9. Figure 2: Crosses that mark the true value (zero in this particular case), are useful in order to visually check for correlations directly from the figure. Also, the authors state that "The constraints are somewhat tighter than those in the literature [13], as our MCMC exploration covers a smaller EMRIs’ parameter space". This is indeed probably one of the reasons to get smaller relative errors on the parameters, but other simplifying assumptions on the analysis (as speculated in previous points) could also contribute. Another reason could be the different version of instrumental noise. The one used here is quite outdated. In summary, I believe that more possible explanations should be added here and in the main text as a short discussion on the results.
B. Comments on the software
1. I believe that there are many benefits when (at least part of) the code is pip-installable. In my eyes, the most important element is the waveform implementation, which could be used as a direct plugin in other likelihoods and analysis pipelines. This could also expand the potential user-base of the software.
2. About the likelihood computation: Unless I am mistaken, the likelihood function is computed serially for each of the walkers. However, the emcee (or similar MCMC implementations) support vectorized likelihood outputs. This means that it is possible to build a likelihood function that has as input a matrix of parameter values [n_walkers x n_parameters], computes an array of residuals [n_walkers x n_datapoints] and then outputs a vector of likelihood [n_walkers, ] values, each corresponding to each walker. This allows for even higher efficiency with the GPU hardware, which is ideal for such vectorized operations.
3. From the code it is clear that the analysis is performed on 'noiseless' data, i.e. no noise is simulated. Then, the likelihood can be simplified to (d|h) - 0.5 (h|h) . E.g. see eq. (31) from Cañizares et al 2013.
We thank the Referee for pointing this out, however, we decided to retain the form of our likelihood in the code for practical reasons.

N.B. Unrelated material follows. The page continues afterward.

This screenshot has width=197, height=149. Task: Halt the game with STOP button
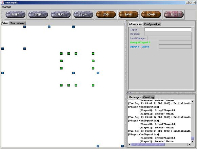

4. Unless I am mistaken, the noise is computed at each iteration, which is probably redundant, unless the noise is to be inferred from the data. A solution would be to precompute it and use it like the rest of the global constants. Another idea would be to transform the likelihood function into a likelihood class, which would compute the noise vector once and store it for use at each evaluation.
5. A very useful idea (but would require some extra work), is to make the code CPU/GPU agnostic. At the beginning of the script one can check if a GPU device is detected. If not, then the usual numpy library can be imported as import numpy as cp , and continue with the computations using the available CPUs. This adjustment would make the software more robust, and probably quite useful to the potential users with no access to GPUs.
Other changes in the code/manuscript:
1.We have improved the coding style at some parts of the code. 2.We have corrected typos in the documentation/comments within the code. 3.We have introduced the new command “run_code()” which executes the MCMC run once all parameters are defined, and we have adopted the manuscript to reflect new changes in the code. 4.We have improved the efficiency of the code by making even more variables global (pre-computed). 5.We made a slight change in the title of the paper, adding the word “Python”, infront of the word “code”. The new title now reads: “emri_mc: A GPU-based Python code for Bayesian inference of EMRI waveforms”. 6.We have improved the README file of our code providing detailed instructions for its manual installation. 7.Added a new comment in the draft (Section 5) to reflect some recent interesting works int he literature on machine learning methods.